Segment Open

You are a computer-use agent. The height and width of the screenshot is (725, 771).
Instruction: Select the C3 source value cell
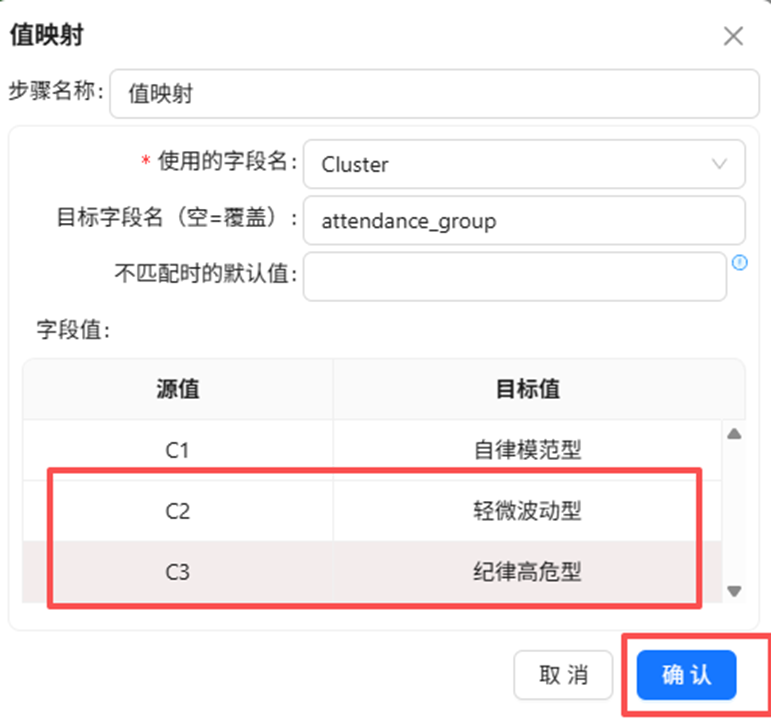(x=178, y=572)
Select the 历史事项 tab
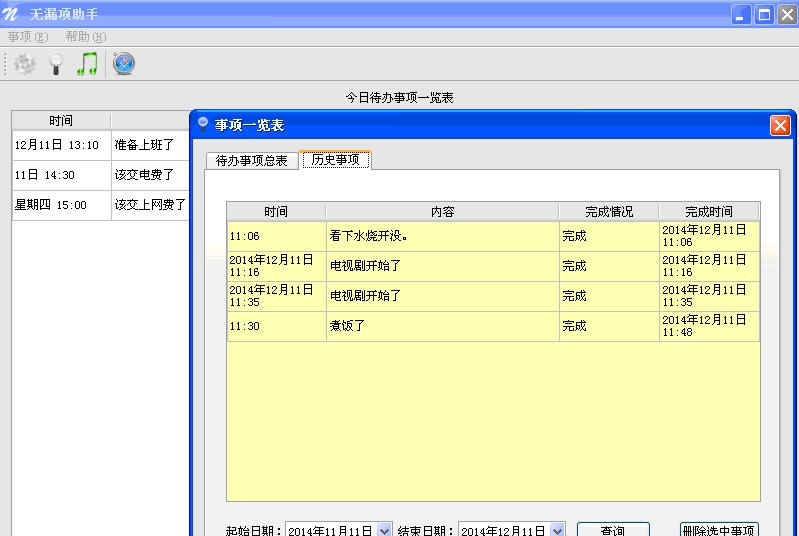Screen dimensions: 799x536 (336, 160)
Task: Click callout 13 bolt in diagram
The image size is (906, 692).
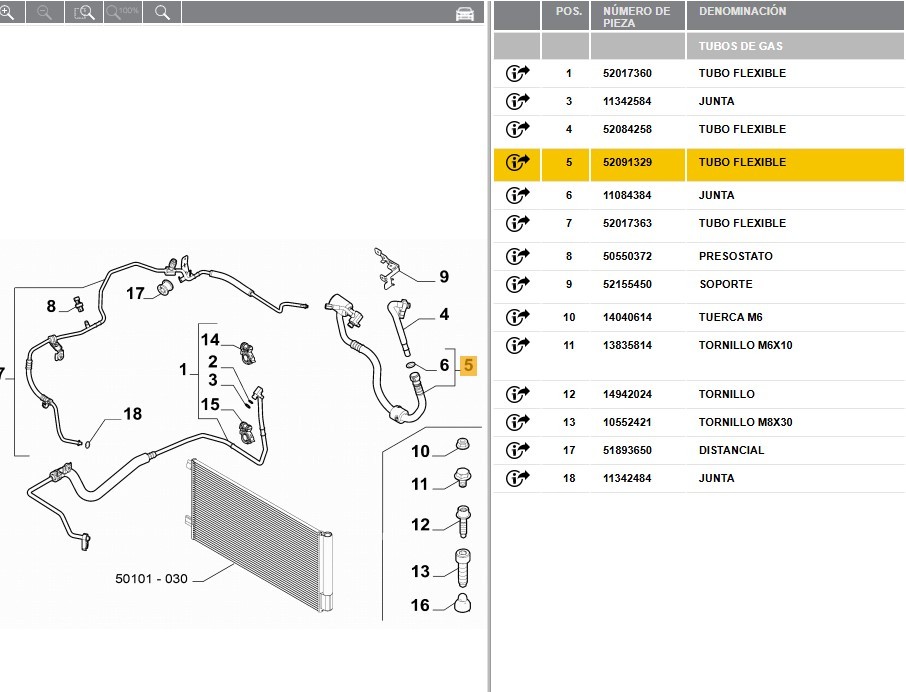Action: (421, 571)
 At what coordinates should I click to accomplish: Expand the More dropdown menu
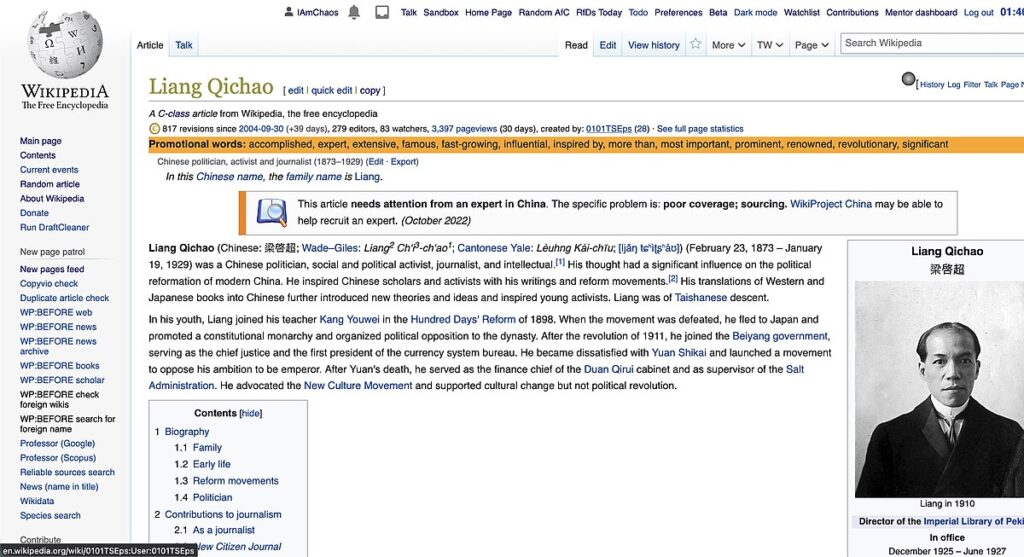[728, 45]
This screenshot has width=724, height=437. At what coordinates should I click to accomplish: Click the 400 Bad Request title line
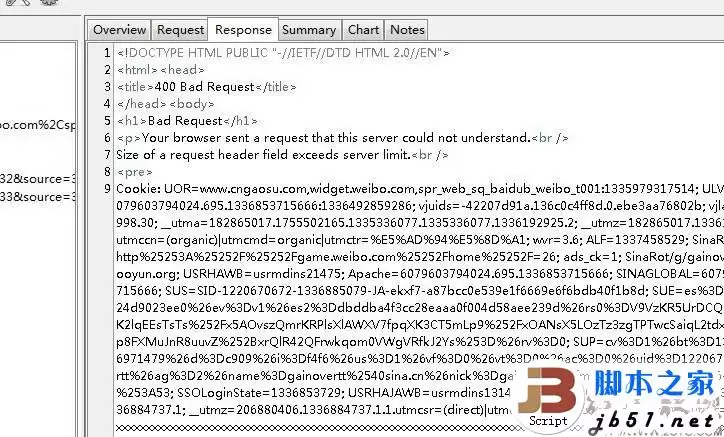click(x=206, y=87)
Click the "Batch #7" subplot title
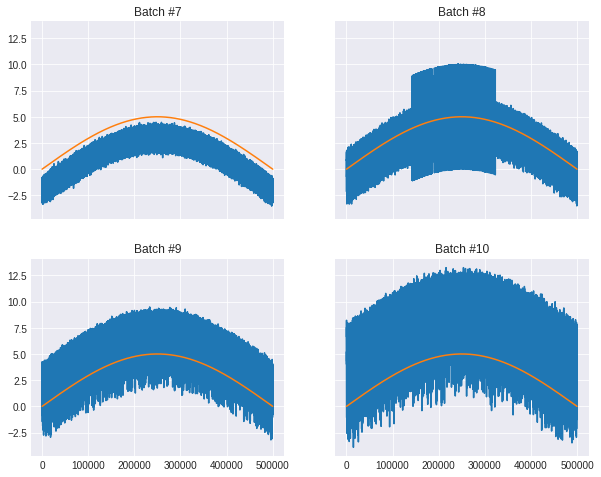601x477 pixels. coord(157,11)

Segment Closed

__INSTRUCTIONS FOR THE TASK__. Word for word, restate the material above; do not carry over the pictures.

__WRITTEN RESPONSE__.
You are a computer-use agent. The height and width of the screenshot is (725, 771).
Instruction: Select the C3 source value cell
(x=178, y=572)
Select the 历史事项 tab
Screen dimensions: 799x536 (336, 160)
Task: Click callout 13 bolt in diagram
The image size is (906, 692).
Action: (421, 571)
 At what coordinates should I click to accomplish: Expand the More dropdown menu
[728, 45]
This screenshot has width=724, height=437. At what coordinates should I click to accomplish: Click the 400 Bad Request title line
click(x=206, y=87)
Click the "Batch #7" subplot title
601x477 pixels. coord(157,11)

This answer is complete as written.